INSTRUCTIONS FOR THE TASK -
Retype the rows below word for word, starting at the line that contains "Task: Click the" and going through the last row, leaving the pictures out.

Dataset entries:
⟨

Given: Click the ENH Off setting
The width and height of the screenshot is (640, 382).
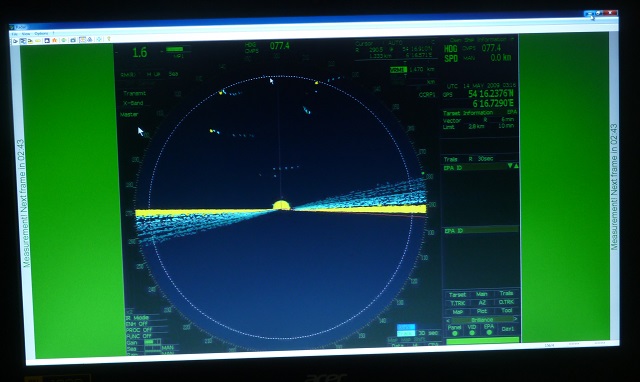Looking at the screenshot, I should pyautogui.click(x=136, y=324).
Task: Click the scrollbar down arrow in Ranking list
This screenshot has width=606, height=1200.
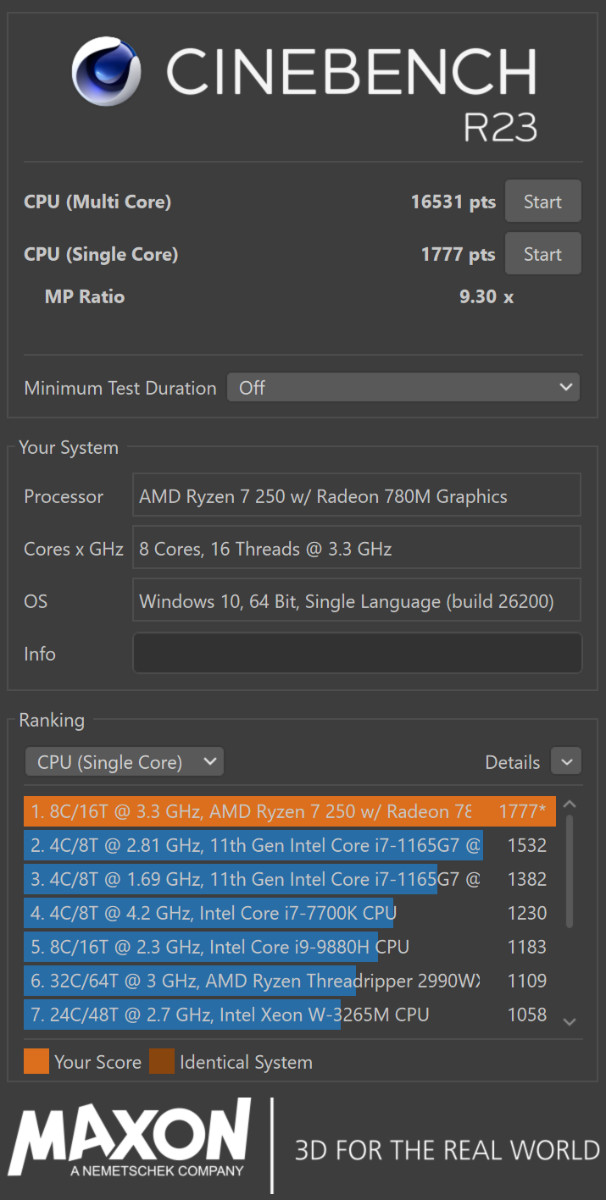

⟩

COMPLETE RESPONSE -
Task: Click the scrollbar down arrow in Ranking list
This screenshot has width=606, height=1200.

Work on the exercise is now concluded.